Arthur Cravan (born Fabian Avenarius Lloyd on 22 May 1887, Lausanne, Switzerland) was known as a pugilist, a poet, a larger-than-life character, and an idol of the Dada and Surrealism movements. He was the second son of Otho Holland Lloyd and Hélène Clara St. Clair. His brother Otho Lloyd was a painter and photographer married to the Russian émigré artist Olga Sacharoff. His father's sister, Constance Mary Lloyd, was married to Irish poet Oscar Wilde. He changed his name to Cravan in 1912 in honour of his fiancée Renée Bouchet, who was born in the small village of Cravans in the department of Charente-Maritime in western France.
Cravan was last seen at Salina Cruz, Mexico in 1918 and most likely drowned in the Pacific Ocean off the coast of Mexico in November 1918.
Cravan was born and educated in Lausanne, Switzerland, then at an English military academy from which he was expelled after spanking a teacher.

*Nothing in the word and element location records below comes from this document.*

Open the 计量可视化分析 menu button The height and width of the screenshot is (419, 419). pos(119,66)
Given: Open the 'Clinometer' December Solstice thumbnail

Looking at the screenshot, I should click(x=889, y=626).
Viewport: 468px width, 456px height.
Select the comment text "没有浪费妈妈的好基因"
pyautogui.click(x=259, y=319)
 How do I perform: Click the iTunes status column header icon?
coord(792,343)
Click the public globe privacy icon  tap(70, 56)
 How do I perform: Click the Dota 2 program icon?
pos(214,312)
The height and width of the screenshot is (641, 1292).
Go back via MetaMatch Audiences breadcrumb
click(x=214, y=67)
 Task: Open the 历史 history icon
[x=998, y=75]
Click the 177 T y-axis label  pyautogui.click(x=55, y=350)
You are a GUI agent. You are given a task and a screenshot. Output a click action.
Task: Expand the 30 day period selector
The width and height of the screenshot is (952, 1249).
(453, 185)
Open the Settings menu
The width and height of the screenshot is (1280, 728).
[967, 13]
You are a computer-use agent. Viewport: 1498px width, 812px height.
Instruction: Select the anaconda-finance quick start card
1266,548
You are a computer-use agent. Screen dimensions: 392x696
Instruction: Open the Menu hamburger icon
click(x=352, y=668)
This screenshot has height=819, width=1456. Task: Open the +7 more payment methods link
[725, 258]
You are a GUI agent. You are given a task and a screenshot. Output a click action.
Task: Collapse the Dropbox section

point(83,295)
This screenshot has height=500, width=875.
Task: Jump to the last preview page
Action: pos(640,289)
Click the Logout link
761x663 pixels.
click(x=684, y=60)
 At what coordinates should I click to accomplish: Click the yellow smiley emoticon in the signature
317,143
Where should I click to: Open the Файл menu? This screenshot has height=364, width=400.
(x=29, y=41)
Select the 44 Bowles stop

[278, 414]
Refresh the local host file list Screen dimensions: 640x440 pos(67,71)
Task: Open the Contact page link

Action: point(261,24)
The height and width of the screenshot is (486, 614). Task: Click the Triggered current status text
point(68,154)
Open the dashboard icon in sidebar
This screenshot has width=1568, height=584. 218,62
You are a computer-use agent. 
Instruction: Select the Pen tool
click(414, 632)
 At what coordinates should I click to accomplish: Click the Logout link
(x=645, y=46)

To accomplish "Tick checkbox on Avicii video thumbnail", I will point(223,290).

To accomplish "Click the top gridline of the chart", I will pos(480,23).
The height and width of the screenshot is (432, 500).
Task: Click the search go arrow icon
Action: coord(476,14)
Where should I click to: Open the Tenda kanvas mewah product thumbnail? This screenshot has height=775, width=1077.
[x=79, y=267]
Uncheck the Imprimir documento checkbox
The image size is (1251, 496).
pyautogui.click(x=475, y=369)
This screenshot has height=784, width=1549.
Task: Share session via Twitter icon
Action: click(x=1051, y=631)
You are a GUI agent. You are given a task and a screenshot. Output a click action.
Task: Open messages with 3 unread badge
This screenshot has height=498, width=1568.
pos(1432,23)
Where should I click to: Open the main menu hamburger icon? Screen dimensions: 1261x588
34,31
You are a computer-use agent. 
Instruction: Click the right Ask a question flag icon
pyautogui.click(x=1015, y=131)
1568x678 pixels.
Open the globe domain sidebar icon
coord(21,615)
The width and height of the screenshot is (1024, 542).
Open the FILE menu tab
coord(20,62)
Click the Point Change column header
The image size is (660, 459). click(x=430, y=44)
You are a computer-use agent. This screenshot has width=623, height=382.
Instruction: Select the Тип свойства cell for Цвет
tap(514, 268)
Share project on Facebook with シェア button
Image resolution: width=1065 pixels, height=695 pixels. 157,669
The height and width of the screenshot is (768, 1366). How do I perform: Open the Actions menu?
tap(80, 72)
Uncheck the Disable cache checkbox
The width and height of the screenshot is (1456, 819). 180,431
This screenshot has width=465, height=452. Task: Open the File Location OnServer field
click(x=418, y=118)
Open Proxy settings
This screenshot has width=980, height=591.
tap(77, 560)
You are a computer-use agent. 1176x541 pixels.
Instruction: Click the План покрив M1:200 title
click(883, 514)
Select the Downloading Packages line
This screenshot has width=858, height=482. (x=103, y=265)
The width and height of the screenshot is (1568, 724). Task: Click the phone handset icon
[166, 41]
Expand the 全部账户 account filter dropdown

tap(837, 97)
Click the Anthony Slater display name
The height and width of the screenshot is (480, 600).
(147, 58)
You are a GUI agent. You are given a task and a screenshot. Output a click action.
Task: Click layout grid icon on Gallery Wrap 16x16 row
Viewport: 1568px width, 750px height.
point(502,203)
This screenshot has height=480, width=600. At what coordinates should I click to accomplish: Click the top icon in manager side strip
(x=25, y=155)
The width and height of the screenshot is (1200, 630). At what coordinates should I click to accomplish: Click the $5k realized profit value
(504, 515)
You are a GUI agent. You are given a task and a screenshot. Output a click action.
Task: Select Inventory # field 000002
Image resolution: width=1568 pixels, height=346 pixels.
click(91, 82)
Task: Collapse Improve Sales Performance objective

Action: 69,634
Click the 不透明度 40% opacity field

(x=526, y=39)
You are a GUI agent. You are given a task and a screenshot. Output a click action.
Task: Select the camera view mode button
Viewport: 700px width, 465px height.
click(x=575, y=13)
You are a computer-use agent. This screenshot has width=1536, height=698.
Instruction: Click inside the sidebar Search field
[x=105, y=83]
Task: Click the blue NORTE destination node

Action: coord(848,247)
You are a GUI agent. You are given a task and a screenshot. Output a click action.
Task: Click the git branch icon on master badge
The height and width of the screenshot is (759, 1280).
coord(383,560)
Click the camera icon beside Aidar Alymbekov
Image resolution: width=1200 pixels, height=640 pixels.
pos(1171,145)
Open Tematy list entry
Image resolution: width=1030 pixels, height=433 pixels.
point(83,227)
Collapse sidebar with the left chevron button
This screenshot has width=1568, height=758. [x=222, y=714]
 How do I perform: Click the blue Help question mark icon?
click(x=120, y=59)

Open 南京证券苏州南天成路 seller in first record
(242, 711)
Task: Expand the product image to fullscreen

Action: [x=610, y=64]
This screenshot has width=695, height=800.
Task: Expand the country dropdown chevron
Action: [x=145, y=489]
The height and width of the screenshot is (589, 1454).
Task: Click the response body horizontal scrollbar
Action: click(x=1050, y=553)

After his schooling, during World War I, he travelled throughout Europe and America using a variety of passports and documents, some of them forged. He declared no single nationality and claimed instead to be "a citizen of 20 countries".
Cravan set out to promote himself as an eccentric and an art critic, though his interest was showing off a powerful, striking personal style rather than discussing art. He staged public spectacles and stunts with himself at the centre, once acting on the front of a line of carts where he paraded his skills as a boxer and singer. Later in life he would box the legendary Jack Johnson. Cravan was very skilled at looking for the striking and shocking, which had its roots in the contemporary cult of the young man of action (athletes, soldiers, flamboyant artists) but strongly prefigured Dadaism. The lasting legacy of Arthur Cravan is the modern medium of conceptual art, which Marcel Duchamp carried into art history.